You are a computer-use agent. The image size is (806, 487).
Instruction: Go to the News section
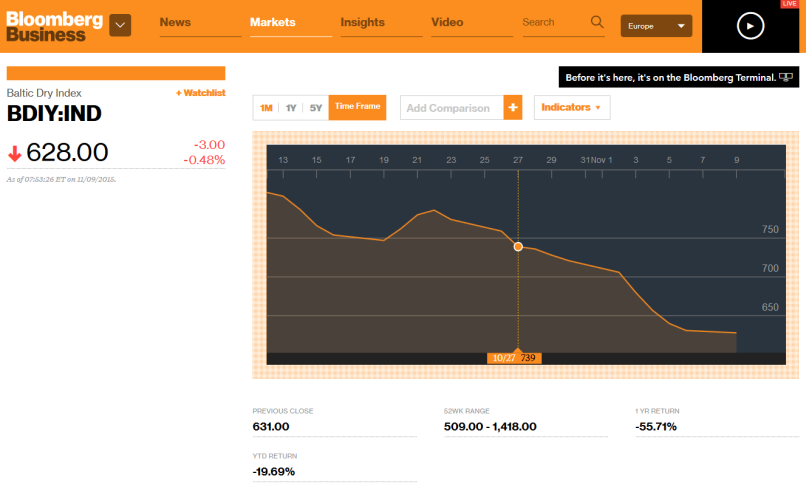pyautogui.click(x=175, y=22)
------------------------------
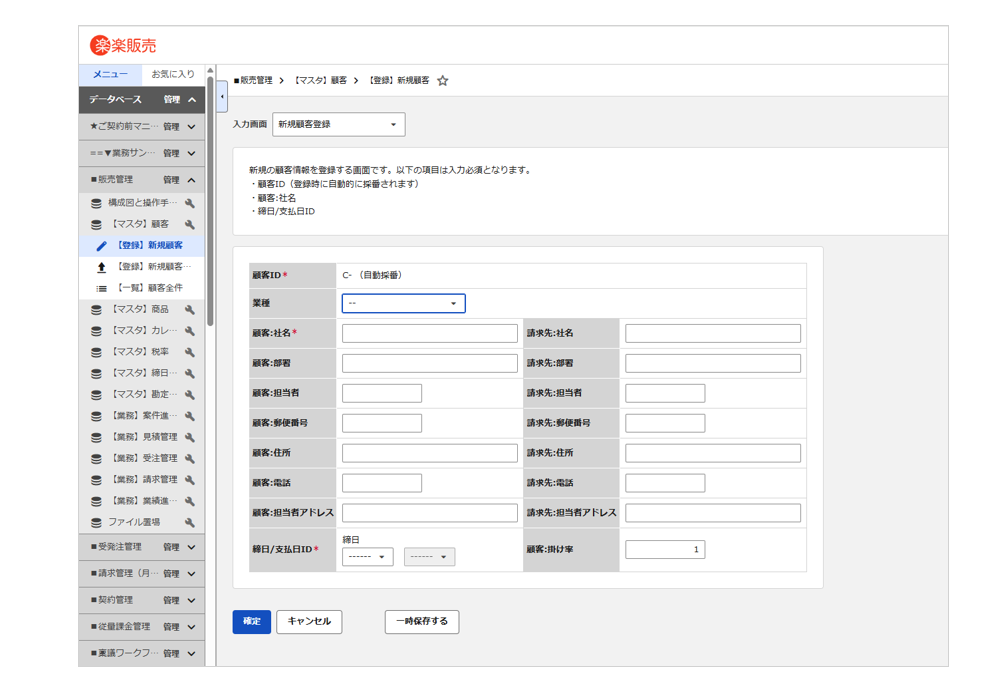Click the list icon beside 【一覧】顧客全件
------------------------------
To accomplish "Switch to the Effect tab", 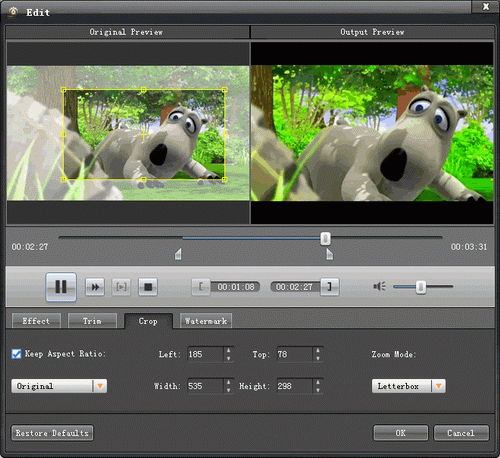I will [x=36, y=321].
------------------------------
• **Required task**: Copy out the lines from the one containing "You are a computer-use" through the one containing "pyautogui.click(x=175, y=22)", both included, and leave out the pictures.

• **Answer to this problem**:
You are a computer-use agent. The image size is (806, 487).
Instruction: Go to the News section
pyautogui.click(x=175, y=22)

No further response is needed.